*Task:*
Please work out how many lines below contain the word "Expand", and reply with only that number.

*Records to process:*
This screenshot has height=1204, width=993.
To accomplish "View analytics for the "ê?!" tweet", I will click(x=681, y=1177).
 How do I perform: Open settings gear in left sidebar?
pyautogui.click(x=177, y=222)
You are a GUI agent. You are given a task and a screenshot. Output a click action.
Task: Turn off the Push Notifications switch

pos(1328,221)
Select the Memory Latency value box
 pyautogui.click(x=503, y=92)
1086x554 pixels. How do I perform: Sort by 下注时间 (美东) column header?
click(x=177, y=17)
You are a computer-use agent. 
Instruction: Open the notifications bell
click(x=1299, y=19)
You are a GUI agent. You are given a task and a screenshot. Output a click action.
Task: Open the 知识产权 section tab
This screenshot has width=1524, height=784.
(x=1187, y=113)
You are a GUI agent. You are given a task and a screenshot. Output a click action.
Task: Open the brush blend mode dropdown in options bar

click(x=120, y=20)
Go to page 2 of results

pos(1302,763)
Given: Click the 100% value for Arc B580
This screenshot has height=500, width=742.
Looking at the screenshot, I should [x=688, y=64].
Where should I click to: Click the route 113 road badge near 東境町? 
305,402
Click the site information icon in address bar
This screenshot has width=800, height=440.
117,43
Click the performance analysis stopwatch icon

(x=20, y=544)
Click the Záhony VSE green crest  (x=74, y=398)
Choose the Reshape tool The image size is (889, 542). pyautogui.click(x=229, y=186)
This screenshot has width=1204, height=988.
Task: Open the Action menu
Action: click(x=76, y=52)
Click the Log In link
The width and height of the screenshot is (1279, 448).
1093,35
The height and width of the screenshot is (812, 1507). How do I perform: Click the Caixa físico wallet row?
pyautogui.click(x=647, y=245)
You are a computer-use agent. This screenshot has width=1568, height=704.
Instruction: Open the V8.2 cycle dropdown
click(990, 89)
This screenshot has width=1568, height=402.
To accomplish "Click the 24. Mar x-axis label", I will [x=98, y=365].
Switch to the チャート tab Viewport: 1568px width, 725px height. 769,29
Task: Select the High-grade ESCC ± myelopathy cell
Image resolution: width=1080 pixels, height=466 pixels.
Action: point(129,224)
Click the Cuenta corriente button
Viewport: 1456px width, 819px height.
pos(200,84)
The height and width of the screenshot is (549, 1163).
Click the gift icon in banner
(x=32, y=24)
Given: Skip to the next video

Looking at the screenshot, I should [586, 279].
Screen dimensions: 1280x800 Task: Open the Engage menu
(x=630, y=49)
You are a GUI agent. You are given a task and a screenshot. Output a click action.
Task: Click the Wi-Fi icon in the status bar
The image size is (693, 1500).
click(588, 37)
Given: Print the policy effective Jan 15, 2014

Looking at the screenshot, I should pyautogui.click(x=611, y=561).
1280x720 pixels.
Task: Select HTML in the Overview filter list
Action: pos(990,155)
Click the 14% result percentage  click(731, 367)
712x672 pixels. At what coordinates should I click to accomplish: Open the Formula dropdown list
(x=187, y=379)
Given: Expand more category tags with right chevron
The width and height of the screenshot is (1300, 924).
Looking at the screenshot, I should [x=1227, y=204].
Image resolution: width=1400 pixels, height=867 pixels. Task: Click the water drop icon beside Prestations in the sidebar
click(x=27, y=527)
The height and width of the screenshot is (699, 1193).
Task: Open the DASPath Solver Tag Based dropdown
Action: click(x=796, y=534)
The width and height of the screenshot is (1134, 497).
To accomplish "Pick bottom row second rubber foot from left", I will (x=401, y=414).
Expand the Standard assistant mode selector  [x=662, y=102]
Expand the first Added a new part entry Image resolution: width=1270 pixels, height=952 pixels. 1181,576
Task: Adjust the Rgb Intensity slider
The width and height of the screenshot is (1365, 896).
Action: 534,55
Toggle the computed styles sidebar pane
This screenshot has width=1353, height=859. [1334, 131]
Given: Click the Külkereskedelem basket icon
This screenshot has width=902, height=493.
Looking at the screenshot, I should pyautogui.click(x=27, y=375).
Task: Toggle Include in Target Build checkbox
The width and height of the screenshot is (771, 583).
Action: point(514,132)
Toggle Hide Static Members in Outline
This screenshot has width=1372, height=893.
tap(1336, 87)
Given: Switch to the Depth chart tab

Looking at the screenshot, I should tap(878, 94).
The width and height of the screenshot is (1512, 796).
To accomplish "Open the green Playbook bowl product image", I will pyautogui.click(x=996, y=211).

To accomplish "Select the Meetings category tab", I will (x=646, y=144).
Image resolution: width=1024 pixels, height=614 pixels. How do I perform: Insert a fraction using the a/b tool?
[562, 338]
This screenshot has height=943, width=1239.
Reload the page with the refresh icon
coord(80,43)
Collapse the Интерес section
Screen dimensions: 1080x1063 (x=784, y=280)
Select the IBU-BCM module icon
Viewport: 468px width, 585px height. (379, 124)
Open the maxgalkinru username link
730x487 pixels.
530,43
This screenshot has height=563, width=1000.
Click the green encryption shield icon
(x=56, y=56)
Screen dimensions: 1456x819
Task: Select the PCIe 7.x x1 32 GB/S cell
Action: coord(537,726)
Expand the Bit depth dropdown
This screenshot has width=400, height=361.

*Completed task:*
4